**RECORDS TO PROCESS**

_ _ _ _ _ _ _

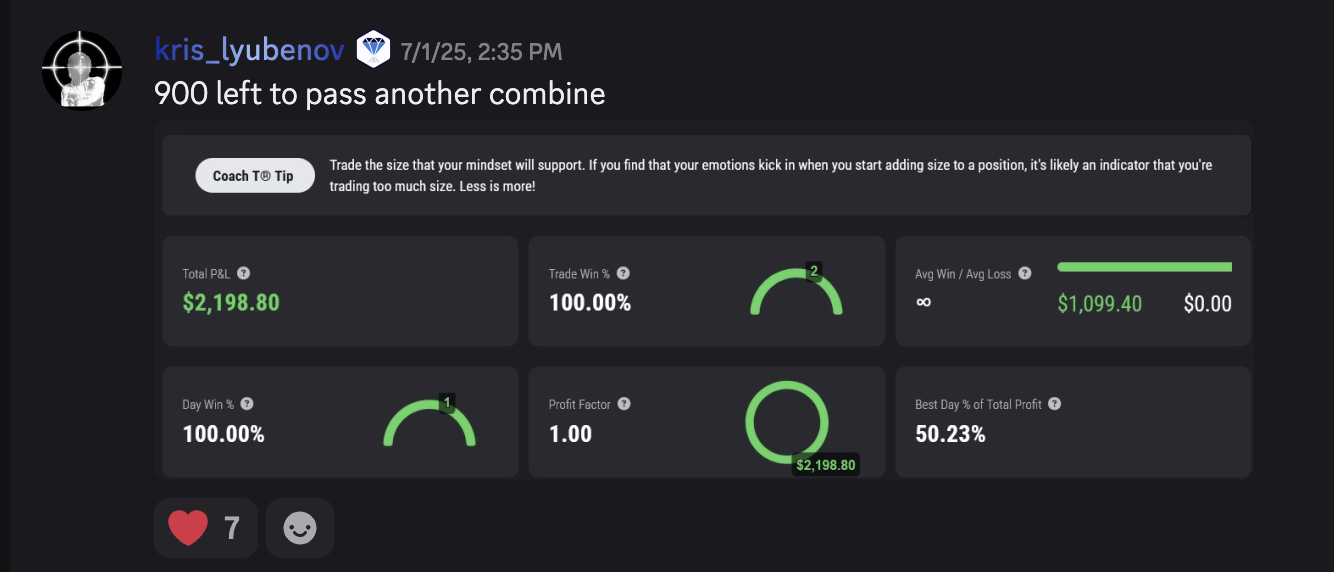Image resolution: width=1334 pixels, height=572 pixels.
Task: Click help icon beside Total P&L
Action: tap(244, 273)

_ _ _ _ _ _ _

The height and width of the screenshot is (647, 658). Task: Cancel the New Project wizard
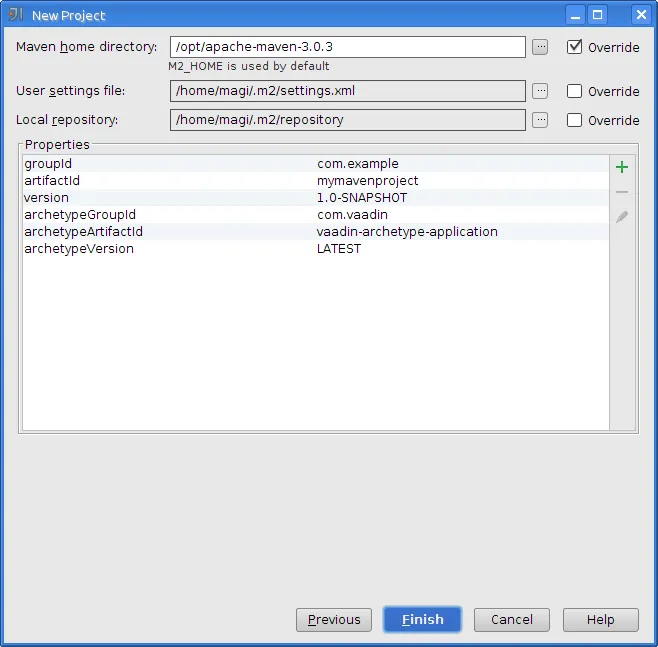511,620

_ _ _ _ _ _ _

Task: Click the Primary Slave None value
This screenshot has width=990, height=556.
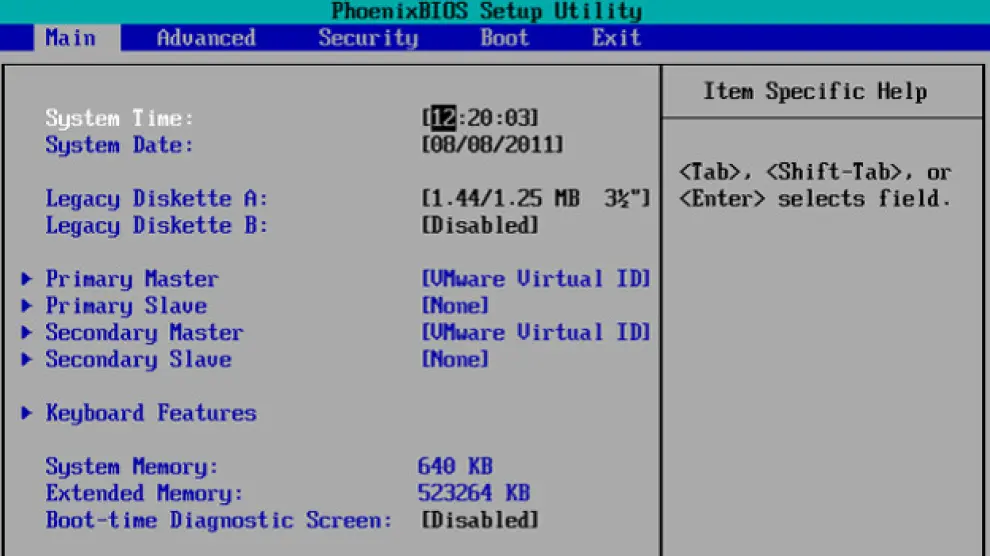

_ _ _ _ _ _ _

**YOUR GOAL**
Extract the rows from the line with "Image resolution: width=1334" to the line with "Action: tap(244, 273)", copying them exactly and leaving the pictures out of your answer.

**RESULT OF THE TASK**
Image resolution: width=1334 pixels, height=572 pixels.
Task: Click help icon beside Total P&L
Action: tap(244, 273)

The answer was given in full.